(Work required): Reproduce each of the following entries verbatim, line for line.

Entries on locating words and elements:

···

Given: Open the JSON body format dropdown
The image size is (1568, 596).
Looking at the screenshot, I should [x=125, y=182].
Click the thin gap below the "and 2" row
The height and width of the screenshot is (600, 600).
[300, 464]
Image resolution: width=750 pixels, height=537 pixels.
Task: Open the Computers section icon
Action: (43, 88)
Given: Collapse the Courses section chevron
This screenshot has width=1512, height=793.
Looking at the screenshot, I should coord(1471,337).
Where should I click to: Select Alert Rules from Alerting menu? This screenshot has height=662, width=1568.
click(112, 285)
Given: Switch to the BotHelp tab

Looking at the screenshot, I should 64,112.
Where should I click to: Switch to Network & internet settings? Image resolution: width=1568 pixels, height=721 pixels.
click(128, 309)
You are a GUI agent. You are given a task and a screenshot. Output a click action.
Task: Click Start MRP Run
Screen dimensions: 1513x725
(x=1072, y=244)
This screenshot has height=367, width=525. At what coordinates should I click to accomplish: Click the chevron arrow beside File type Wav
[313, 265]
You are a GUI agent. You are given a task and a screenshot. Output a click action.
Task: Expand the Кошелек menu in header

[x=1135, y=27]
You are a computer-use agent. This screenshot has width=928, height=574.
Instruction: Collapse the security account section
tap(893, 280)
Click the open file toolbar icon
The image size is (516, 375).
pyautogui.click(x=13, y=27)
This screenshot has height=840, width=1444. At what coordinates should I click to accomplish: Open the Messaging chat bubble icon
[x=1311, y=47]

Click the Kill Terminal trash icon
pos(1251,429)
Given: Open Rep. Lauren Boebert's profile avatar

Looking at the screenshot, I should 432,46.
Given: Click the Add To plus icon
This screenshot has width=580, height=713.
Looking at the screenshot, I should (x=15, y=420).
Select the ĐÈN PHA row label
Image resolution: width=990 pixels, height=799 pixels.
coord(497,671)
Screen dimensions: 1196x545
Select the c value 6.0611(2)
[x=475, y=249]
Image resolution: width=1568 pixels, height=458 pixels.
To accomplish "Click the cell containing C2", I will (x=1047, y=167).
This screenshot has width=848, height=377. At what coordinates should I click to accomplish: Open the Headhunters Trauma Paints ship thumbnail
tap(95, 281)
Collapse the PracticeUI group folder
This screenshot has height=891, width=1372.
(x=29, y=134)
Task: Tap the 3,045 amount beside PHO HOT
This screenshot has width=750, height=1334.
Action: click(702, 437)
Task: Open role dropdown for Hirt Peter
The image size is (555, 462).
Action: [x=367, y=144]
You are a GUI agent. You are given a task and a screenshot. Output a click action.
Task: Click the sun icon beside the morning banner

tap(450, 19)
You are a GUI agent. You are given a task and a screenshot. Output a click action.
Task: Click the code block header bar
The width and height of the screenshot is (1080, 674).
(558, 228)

···

(Result of the exercise):
Given: Open the JSON body format dropdown
The image size is (1568, 596).
Looking at the screenshot, I should [x=125, y=182].
Click the thin gap below the "and 2" row
The height and width of the screenshot is (600, 600).
[300, 464]
Image resolution: width=750 pixels, height=537 pixels.
Task: Open the Computers section icon
Action: (43, 88)
Given: Collapse the Courses section chevron
This screenshot has width=1512, height=793.
Looking at the screenshot, I should coord(1471,337).
Where should I click to: Select Alert Rules from Alerting menu? This screenshot has height=662, width=1568.
click(112, 285)
Given: Switch to the BotHelp tab

Looking at the screenshot, I should 64,112.
Where should I click to: Switch to Network & internet settings? Image resolution: width=1568 pixels, height=721 pixels.
click(128, 309)
You are a GUI agent. You are given a task and a screenshot. Output a click action.
Task: Click Start MRP Run
Screen dimensions: 1513x725
(x=1072, y=244)
This screenshot has height=367, width=525. At what coordinates should I click to accomplish: Click the chevron arrow beside File type Wav
[313, 265]
You are a GUI agent. You are given a task and a screenshot. Output a click action.
Task: Expand the Кошелек menu in header

[x=1135, y=27]
You are a computer-use agent. This screenshot has width=928, height=574.
Instruction: Collapse the security account section
tap(893, 280)
Click the open file toolbar icon
The image size is (516, 375).
pyautogui.click(x=13, y=27)
This screenshot has height=840, width=1444. At what coordinates should I click to accomplish: Open the Messaging chat bubble icon
[x=1311, y=47]

Click the Kill Terminal trash icon
pos(1251,429)
Given: Open Rep. Lauren Boebert's profile avatar

Looking at the screenshot, I should 432,46.
Given: Click the Add To plus icon
This screenshot has width=580, height=713.
Looking at the screenshot, I should (x=15, y=420).
Select the ĐÈN PHA row label
Image resolution: width=990 pixels, height=799 pixels.
coord(497,671)
Screen dimensions: 1196x545
Select the c value 6.0611(2)
[x=475, y=249]
Image resolution: width=1568 pixels, height=458 pixels.
To accomplish "Click the cell containing C2", I will (x=1047, y=167).
This screenshot has width=848, height=377. At what coordinates should I click to accomplish: Open the Headhunters Trauma Paints ship thumbnail
tap(95, 281)
Collapse the PracticeUI group folder
This screenshot has height=891, width=1372.
(x=29, y=134)
Task: Tap the 3,045 amount beside PHO HOT
This screenshot has width=750, height=1334.
Action: click(702, 437)
Task: Open role dropdown for Hirt Peter
The image size is (555, 462).
Action: [x=367, y=144]
You are a GUI agent. You are given a task and a screenshot. Output a click action.
Task: Click the sun icon beside the morning banner

tap(450, 19)
You are a GUI agent. You are given a task and a screenshot. Output a click action.
Task: Click the code block header bar
The width and height of the screenshot is (1080, 674).
(558, 228)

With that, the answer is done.